◆ **RECORDS**
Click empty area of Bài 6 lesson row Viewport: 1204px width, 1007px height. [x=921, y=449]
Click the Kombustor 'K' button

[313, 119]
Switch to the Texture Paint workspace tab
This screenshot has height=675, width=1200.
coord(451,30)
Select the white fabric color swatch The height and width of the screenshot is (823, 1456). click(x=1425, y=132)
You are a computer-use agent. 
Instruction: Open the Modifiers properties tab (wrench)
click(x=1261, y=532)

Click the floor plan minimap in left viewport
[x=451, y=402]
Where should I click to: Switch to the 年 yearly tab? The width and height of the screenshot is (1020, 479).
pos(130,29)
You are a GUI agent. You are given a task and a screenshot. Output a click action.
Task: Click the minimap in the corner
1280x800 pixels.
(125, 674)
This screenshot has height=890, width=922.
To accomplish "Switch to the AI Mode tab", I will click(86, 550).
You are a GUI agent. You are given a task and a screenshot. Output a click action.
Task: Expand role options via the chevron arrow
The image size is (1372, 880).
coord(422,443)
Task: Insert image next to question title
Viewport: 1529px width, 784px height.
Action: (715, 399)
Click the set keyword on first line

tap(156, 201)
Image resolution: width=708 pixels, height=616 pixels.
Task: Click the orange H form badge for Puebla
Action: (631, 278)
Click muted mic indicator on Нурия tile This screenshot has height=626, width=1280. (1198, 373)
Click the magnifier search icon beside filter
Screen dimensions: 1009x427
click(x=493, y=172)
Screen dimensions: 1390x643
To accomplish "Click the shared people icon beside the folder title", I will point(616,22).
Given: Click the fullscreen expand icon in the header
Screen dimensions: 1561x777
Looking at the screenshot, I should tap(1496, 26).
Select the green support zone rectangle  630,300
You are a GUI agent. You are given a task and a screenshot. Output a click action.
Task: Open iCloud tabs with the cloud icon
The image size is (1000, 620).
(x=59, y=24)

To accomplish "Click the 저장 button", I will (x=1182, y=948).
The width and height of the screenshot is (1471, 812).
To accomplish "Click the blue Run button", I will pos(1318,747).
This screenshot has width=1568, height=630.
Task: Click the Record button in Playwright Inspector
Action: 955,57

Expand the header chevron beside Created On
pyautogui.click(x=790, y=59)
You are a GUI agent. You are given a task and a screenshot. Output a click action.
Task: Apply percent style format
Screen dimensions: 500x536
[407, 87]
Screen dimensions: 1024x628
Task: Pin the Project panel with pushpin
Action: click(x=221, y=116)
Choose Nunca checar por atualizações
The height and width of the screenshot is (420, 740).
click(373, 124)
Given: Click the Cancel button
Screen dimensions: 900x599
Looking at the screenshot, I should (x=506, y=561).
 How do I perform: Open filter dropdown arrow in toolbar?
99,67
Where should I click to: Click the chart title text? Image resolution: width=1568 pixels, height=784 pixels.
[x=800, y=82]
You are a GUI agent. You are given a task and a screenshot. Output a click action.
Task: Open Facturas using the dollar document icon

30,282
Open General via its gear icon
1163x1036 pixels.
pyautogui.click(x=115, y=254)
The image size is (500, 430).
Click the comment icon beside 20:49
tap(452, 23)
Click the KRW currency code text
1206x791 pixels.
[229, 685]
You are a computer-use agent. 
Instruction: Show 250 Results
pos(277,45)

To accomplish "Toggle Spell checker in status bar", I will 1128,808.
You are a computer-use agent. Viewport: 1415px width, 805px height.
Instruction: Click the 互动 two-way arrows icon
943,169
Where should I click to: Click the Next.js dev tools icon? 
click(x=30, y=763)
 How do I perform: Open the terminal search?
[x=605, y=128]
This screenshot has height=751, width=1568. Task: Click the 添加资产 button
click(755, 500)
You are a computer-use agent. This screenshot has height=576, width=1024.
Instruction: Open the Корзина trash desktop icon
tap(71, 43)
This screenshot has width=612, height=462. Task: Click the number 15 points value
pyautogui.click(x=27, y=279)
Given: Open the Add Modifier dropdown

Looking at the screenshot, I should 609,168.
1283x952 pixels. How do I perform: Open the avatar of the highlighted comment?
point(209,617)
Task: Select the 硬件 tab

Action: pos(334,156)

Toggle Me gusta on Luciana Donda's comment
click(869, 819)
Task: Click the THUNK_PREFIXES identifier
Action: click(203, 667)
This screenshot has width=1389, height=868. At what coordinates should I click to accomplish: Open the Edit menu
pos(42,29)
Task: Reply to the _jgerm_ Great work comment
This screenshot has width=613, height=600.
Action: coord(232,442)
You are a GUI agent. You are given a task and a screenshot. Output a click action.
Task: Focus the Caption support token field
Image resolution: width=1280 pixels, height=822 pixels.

◆ **EXERCISE AIM**
Rewrite the listing above with "chevron arrow" swapped for "dropdown caret", leaving everything else unchanged.

◆ **TASK RESPONSE**
Click empty area of Bài 6 lesson row Viewport: 1204px width, 1007px height. [x=921, y=449]
Click the Kombustor 'K' button

[313, 119]
Switch to the Texture Paint workspace tab
This screenshot has height=675, width=1200.
coord(451,30)
Select the white fabric color swatch The height and width of the screenshot is (823, 1456). click(x=1425, y=132)
You are a computer-use agent. 
Instruction: Open the Modifiers properties tab (wrench)
click(x=1261, y=532)

Click the floor plan minimap in left viewport
[x=451, y=402]
Where should I click to: Switch to the 年 yearly tab? The width and height of the screenshot is (1020, 479).
pos(130,29)
You are a GUI agent. You are given a task and a screenshot. Output a click action.
Task: Click the minimap in the corner
1280x800 pixels.
(125, 674)
This screenshot has height=890, width=922.
To accomplish "Switch to the AI Mode tab", I will click(86, 550).
You are a GUI agent. You are given a task and a screenshot. Output a click action.
Task: Expand role options via the dropdown caret
The image size is (1372, 880).
coord(422,443)
Task: Insert image next to question title
Viewport: 1529px width, 784px height.
Action: (715, 399)
Click the set keyword on first line

tap(156, 201)
Image resolution: width=708 pixels, height=616 pixels.
Task: Click the orange H form badge for Puebla
Action: (631, 278)
Click muted mic indicator on Нурия tile This screenshot has height=626, width=1280. (1198, 373)
Click the magnifier search icon beside filter
Screen dimensions: 1009x427
click(x=493, y=172)
Screen dimensions: 1390x643
To accomplish "Click the shared people icon beside the folder title", I will point(616,22).
Given: Click the fullscreen expand icon in the header
Screen dimensions: 1561x777
Looking at the screenshot, I should tap(1496, 26).
Select the green support zone rectangle  630,300
You are a GUI agent. You are given a task and a screenshot. Output a click action.
Task: Open iCloud tabs with the cloud icon
The image size is (1000, 620).
(x=59, y=24)

To accomplish "Click the 저장 button", I will (x=1182, y=948).
The width and height of the screenshot is (1471, 812).
To accomplish "Click the blue Run button", I will pos(1318,747).
This screenshot has width=1568, height=630.
Task: Click the Record button in Playwright Inspector
Action: 955,57

Expand the header chevron beside Created On
pyautogui.click(x=790, y=59)
You are a GUI agent. You are given a task and a screenshot. Output a click action.
Task: Apply percent style format
Screen dimensions: 500x536
[407, 87]
Screen dimensions: 1024x628
Task: Pin the Project panel with pushpin
Action: click(x=221, y=116)
Choose Nunca checar por atualizações
The height and width of the screenshot is (420, 740).
click(373, 124)
Given: Click the Cancel button
Screen dimensions: 900x599
Looking at the screenshot, I should (x=506, y=561).
 How do I perform: Open filter dropdown arrow in toolbar?
99,67
Where should I click to: Click the chart title text? Image resolution: width=1568 pixels, height=784 pixels.
[x=800, y=82]
You are a GUI agent. You are given a task and a screenshot. Output a click action.
Task: Open Facturas using the dollar document icon

30,282
Open General via its gear icon
1163x1036 pixels.
pyautogui.click(x=115, y=254)
The image size is (500, 430).
Click the comment icon beside 20:49
tap(452, 23)
Click the KRW currency code text
1206x791 pixels.
[229, 685]
You are a computer-use agent. 
Instruction: Show 250 Results
pos(277,45)

To accomplish "Toggle Spell checker in status bar", I will 1128,808.
You are a computer-use agent. Viewport: 1415px width, 805px height.
Instruction: Click the 互动 two-way arrows icon
943,169
Where should I click to: Click the Next.js dev tools icon? 
click(x=30, y=763)
 How do I perform: Open the terminal search?
[x=605, y=128]
This screenshot has height=751, width=1568. Task: Click the 添加资产 button
click(755, 500)
You are a computer-use agent. This screenshot has height=576, width=1024.
Instruction: Open the Корзина trash desktop icon
tap(71, 43)
This screenshot has width=612, height=462. Task: Click the number 15 points value
pyautogui.click(x=27, y=279)
Given: Open the Add Modifier dropdown

Looking at the screenshot, I should 609,168.
1283x952 pixels. How do I perform: Open the avatar of the highlighted comment?
point(209,617)
Task: Select the 硬件 tab

Action: pos(334,156)

Toggle Me gusta on Luciana Donda's comment
click(869, 819)
Task: Click the THUNK_PREFIXES identifier
Action: click(203, 667)
This screenshot has width=1389, height=868. At what coordinates should I click to accomplish: Open the Edit menu
pos(42,29)
Task: Reply to the _jgerm_ Great work comment
This screenshot has width=613, height=600.
Action: coord(232,442)
You are a GUI agent. You are given a task and a screenshot. Output a click action.
Task: Focus the Caption support token field
Image resolution: width=1280 pixels, height=822 pixels.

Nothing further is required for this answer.